__Task__. What are the lines from the top of the entries below through the line containing "Task: Switch chart to fullscreen mode"? Return them exactly, both ends included, without the pictures.

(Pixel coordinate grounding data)
- Opening Delimiter -
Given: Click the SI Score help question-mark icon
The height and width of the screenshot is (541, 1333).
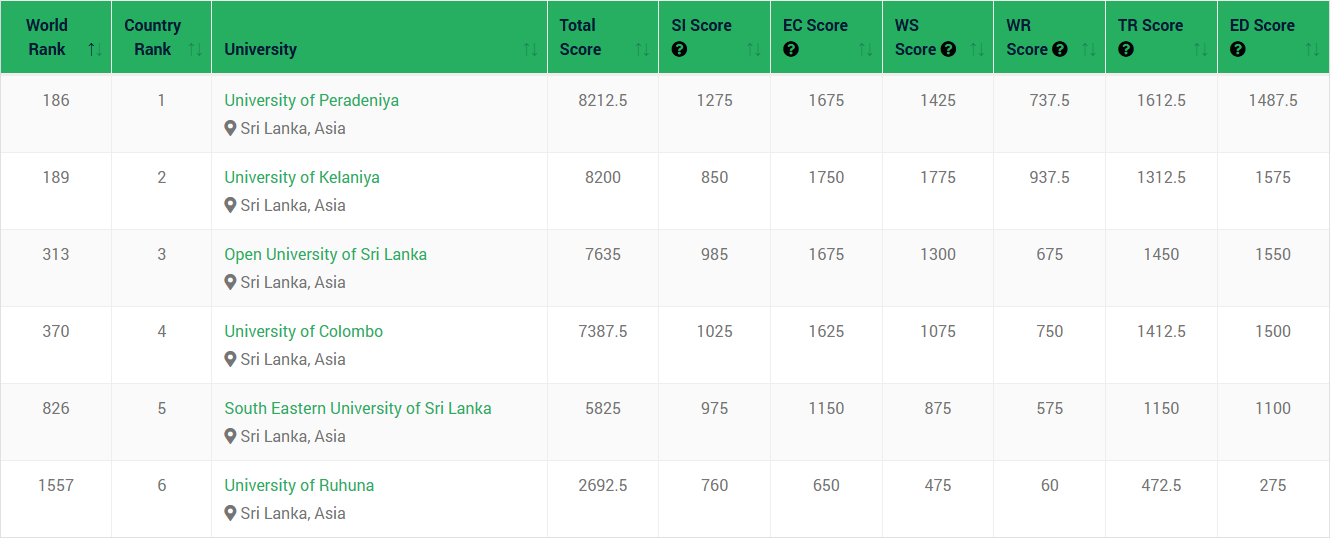Looking at the screenshot, I should point(680,49).
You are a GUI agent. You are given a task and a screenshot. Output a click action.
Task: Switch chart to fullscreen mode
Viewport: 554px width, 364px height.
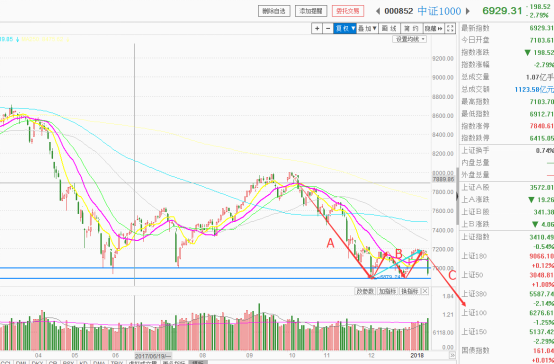[450, 29]
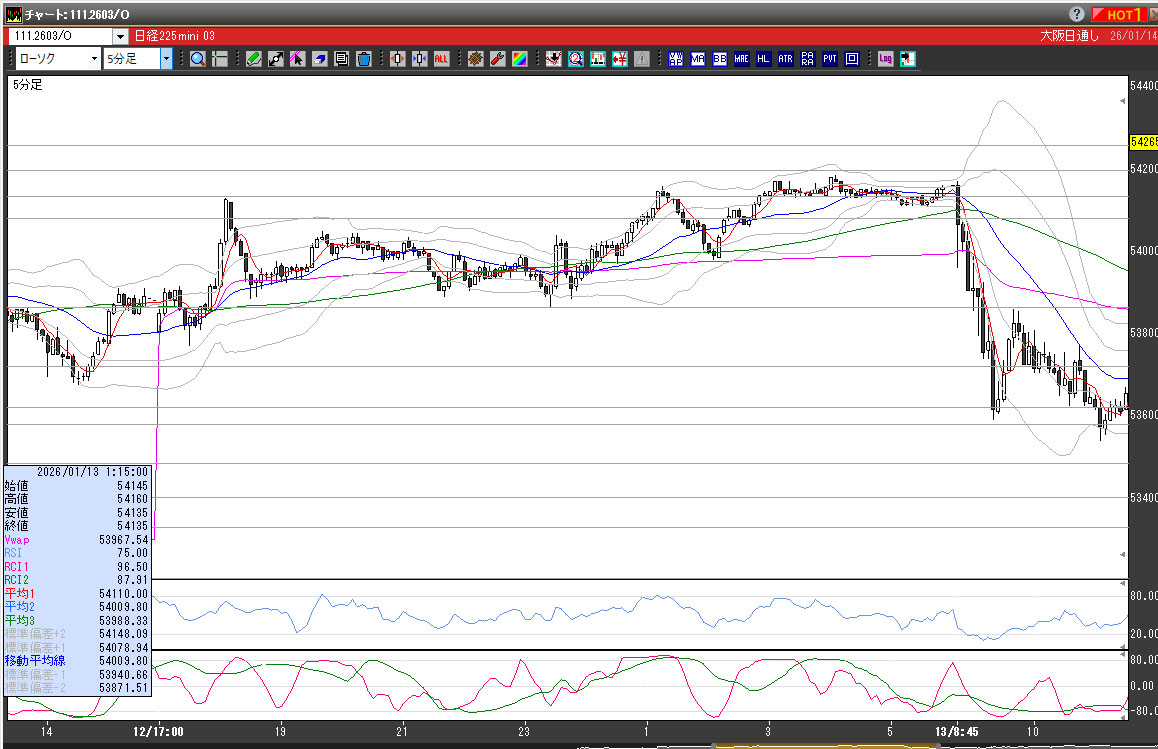
Task: Expand the ローソク chart type dropdown
Action: click(x=94, y=59)
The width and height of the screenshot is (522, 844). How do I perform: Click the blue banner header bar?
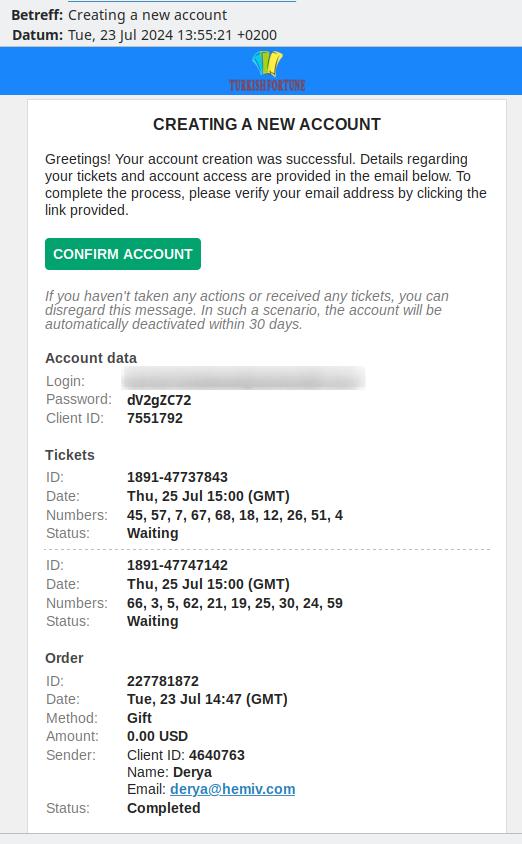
- Closing Delimiter -
__Solution below__.
Given: Click the SI Score help question-mark icon
The height and width of the screenshot is (541, 1333).
Looking at the screenshot, I should point(680,49).
You are a GUI agent. You are given a task and a screenshot. Output a click action.
Task: Switch chart to fullscreen mode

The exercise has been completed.